[START Passage]

[PATCH V3 for-next 0/7] Change IDR usage and locking in uverbs

[Date Prev][Date Next][Thread Prev][Thread Next][Date Index][Thread Index]

 



Hi Doug,

This series is the first part of introducing the new ABI.
It changes the IDR and locking mechanism in ib_uverbs.
This will allow handling all types in the same way, both IB/core
standard types and driver specific types. In that case, type is
referred to either IDR (such as QP, CQ, etc.) or FD such as
completion channel based uobjects.

Previously, we had global IDR tables per type and a per-type list on
the user context, which implied that the type system was fixed.
This patch series changes that into a uverbs-file IDR table (since
in the new proposed ABI each device could have a different type
system and a uverbs-file refers for a specific device) and a unified
per-context objects list. Objects in this list could either be IDR
based objects or FD based objects.

[END Passage]
[START Supplied information]

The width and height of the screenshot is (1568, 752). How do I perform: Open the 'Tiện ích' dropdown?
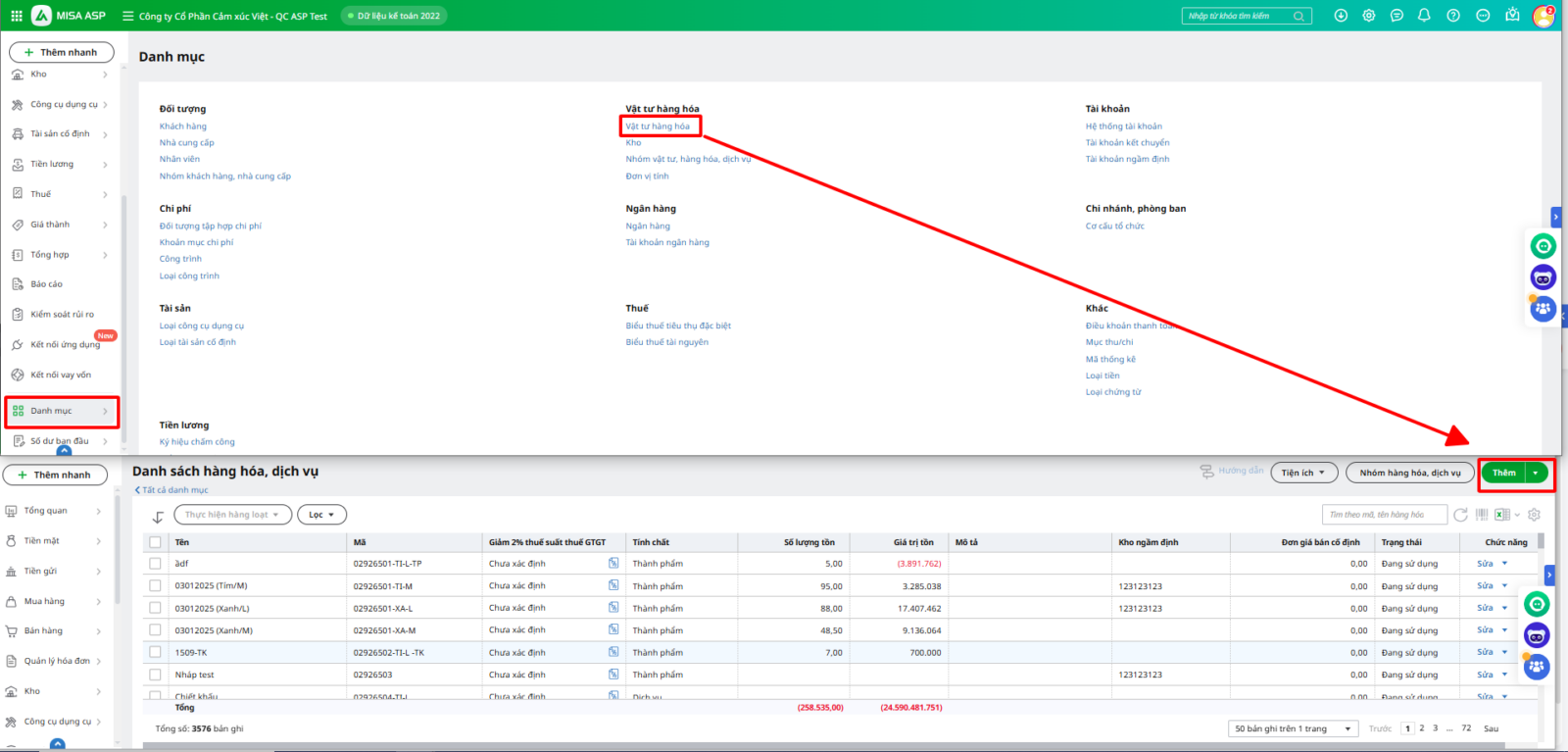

[END Supplied information]

> Set problem 1
According to the patch description, what kind of IDR table replaces the previous global IDR tables per type?
> Set problem 2
Copy the patch description from "It changes the" up to and including "system was fixed.".
> Set problem 3
Translate this sentence from the patch description into French: "This series is the first part of introducing the new ABI."

> Reply 1
A uverbs-file IDR table.

> Reply 2
It changes the IDR and locking mechanism in ib_uverbs.
This will allow handling all types in the same way, both IB/core
standard types and driver specific types. In that case, type is
referred to either IDR (such as QP, CQ, etc.) or FD such as
completion channel based uobjects.

Previously, we had global IDR tables per type and a per-type list on
the user context, which implied that the type system was fixed.

> Reply 3
Cette série constitue la première partie de l'introduction de la nouvelle ABI.